Литмир - Электронная Библиотека
A
A

Но он вдруг спохватился, вытащил разорванное письмо из мусора и стал склеивать полоски, с трудом находя нужную.

За этим занятием и застала его секретарь следственной части Клава. Она тихонько приоткрыла дверь и замерла- на пороге. То ли от отсутствия привычной косметики, то ли от бессонной ночи, а может, от слабого света пасмурного утра, она выглядела неожиданно юной и даже какой-то домашней.

— Привет, Клава, заходи, садись.

— Привет, Саш. Только ты меня близко не рассматривай, мне сегодня не до красоты... Ой, чтой-то я вас на «ты»...

— Валяй, Клава, я первый начал. Считай, что выпили на брудершафт. Ты мне хочешь что-то сказать?

— Да. Боюсь только очень. Вы... ты меня не выдашь?

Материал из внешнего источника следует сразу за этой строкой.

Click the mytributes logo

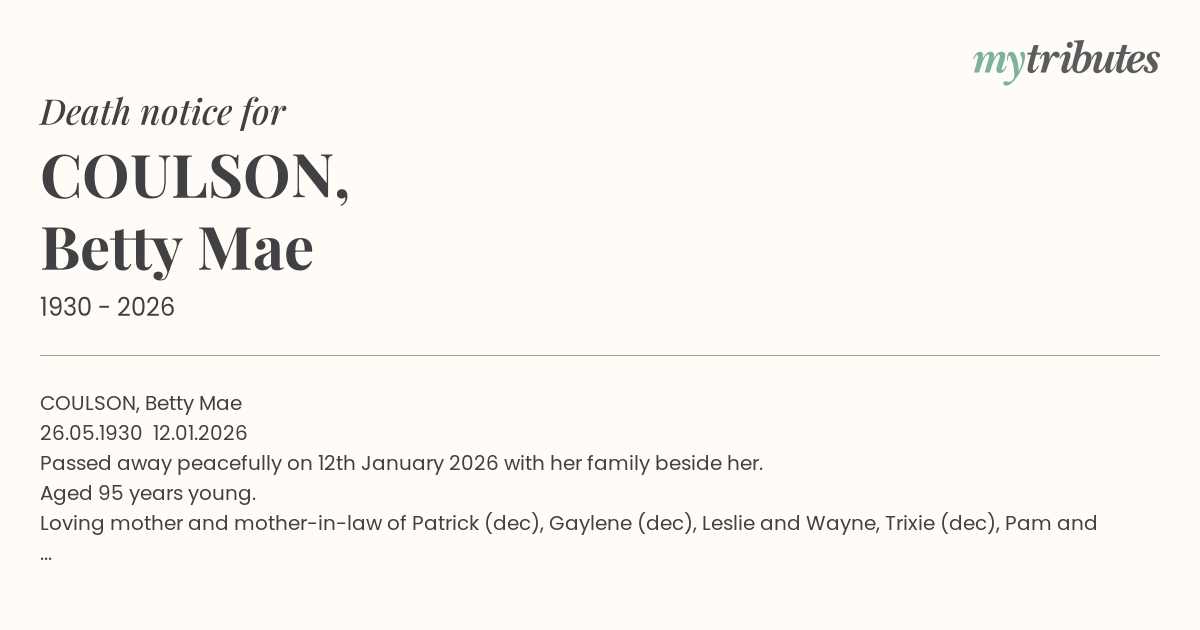pyautogui.click(x=1066, y=60)
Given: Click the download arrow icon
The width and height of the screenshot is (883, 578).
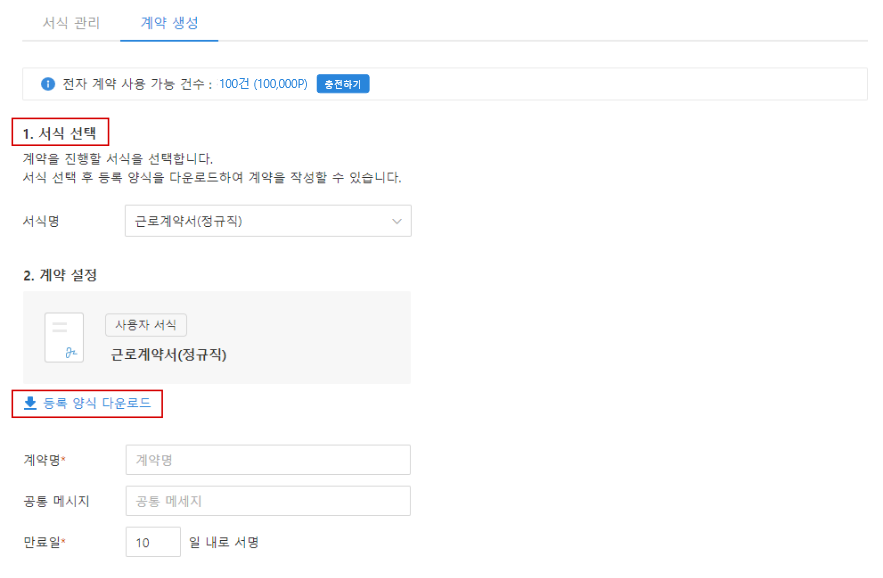Looking at the screenshot, I should 30,403.
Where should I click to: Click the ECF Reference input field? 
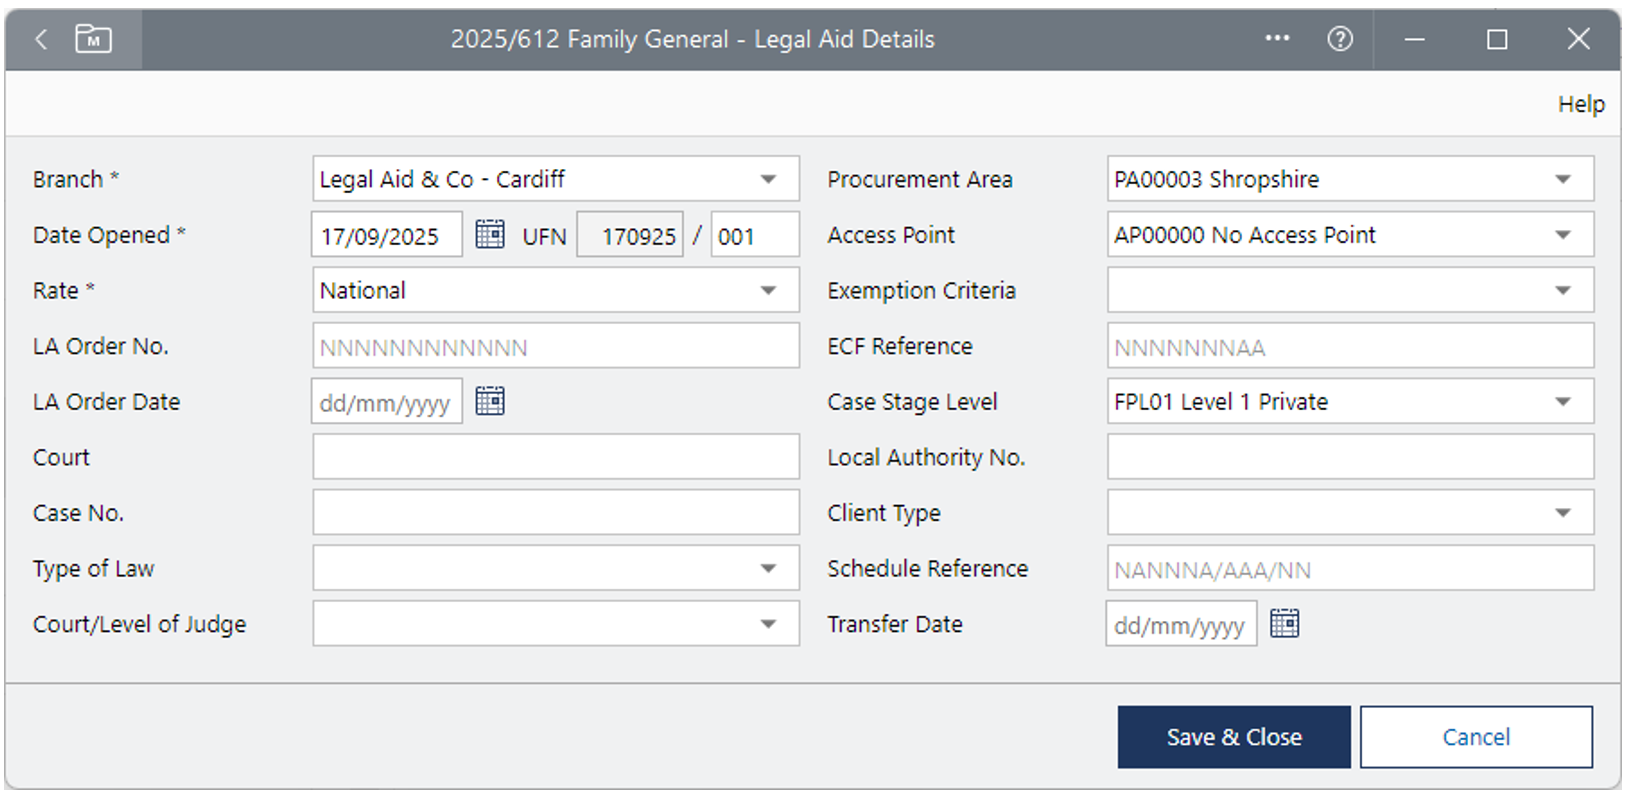click(x=1349, y=346)
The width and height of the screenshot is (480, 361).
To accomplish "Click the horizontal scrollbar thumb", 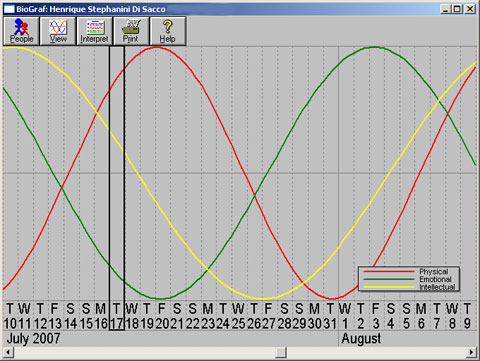I will pos(281,352).
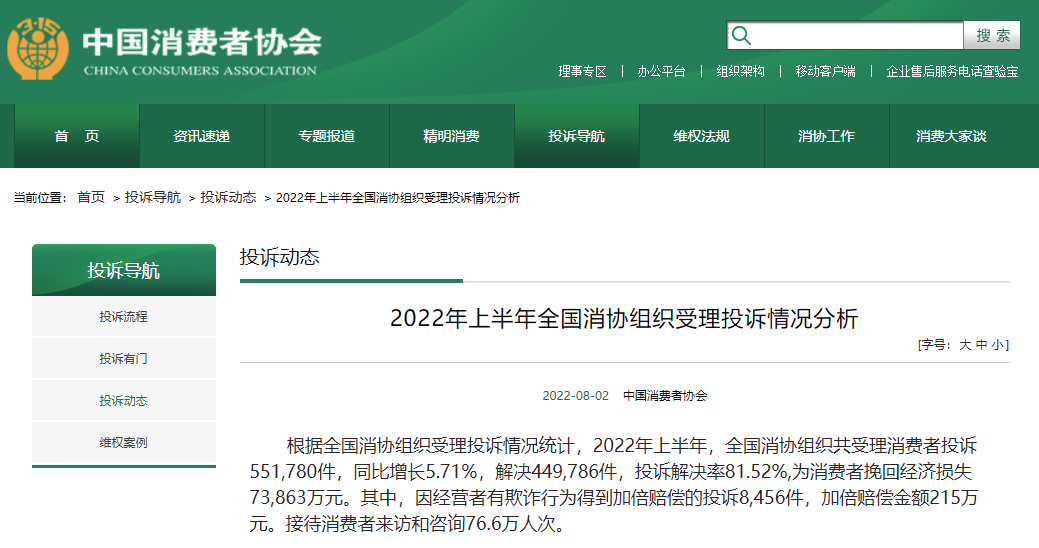
Task: Go to 组织架构 page
Action: (x=740, y=72)

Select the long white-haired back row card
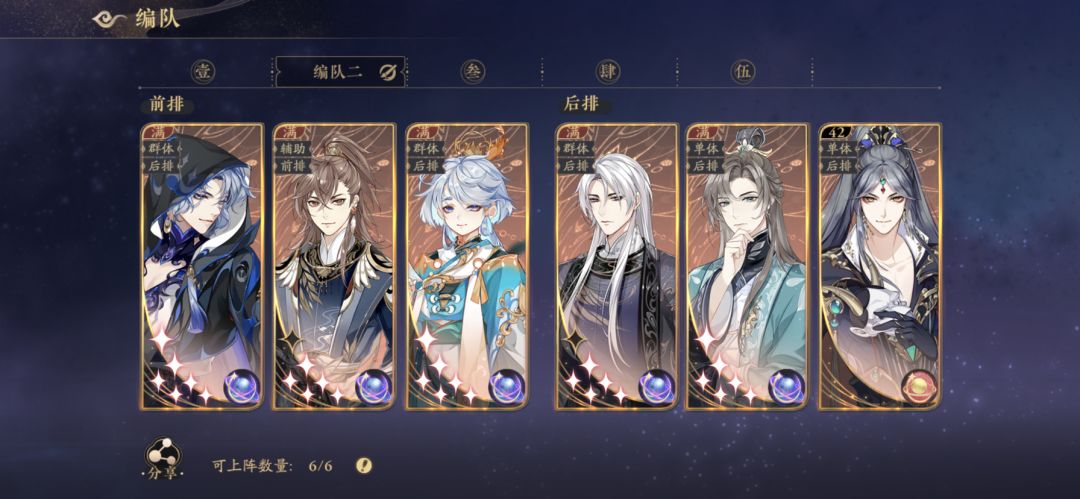pos(617,266)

— Никому и никогда. Клянусь.

— Ты наверно не знаешь, что секретарша Зимарина, Вера Степановна то есть, моя золовка.

— Это что такое? Я всегда путаю.

— Сестра моего мужа. Никто не знает. У ней фамилия другая. Она меня сюда устроила. Ну, это к делу не относится. Я сегодня с раннего утра следствие проводила, мне вся эта история с Геной Бабаянцем в сердце запала... Так вот она сказала, что в понедельник никуда не отлучалась и никакой Бабаянц не звонил. То есть теперь она понимает, что он и не мог звонить, но у ней все звонки записаны в блокнот, это она ведет запись для порядка. И никакие незнакомые люди в этот день вообще не звонили, я имею в виду, если кто-то подделал Гении голос. Она на обед не выходила, ела бутерброд со свеклой, который взяла из дому.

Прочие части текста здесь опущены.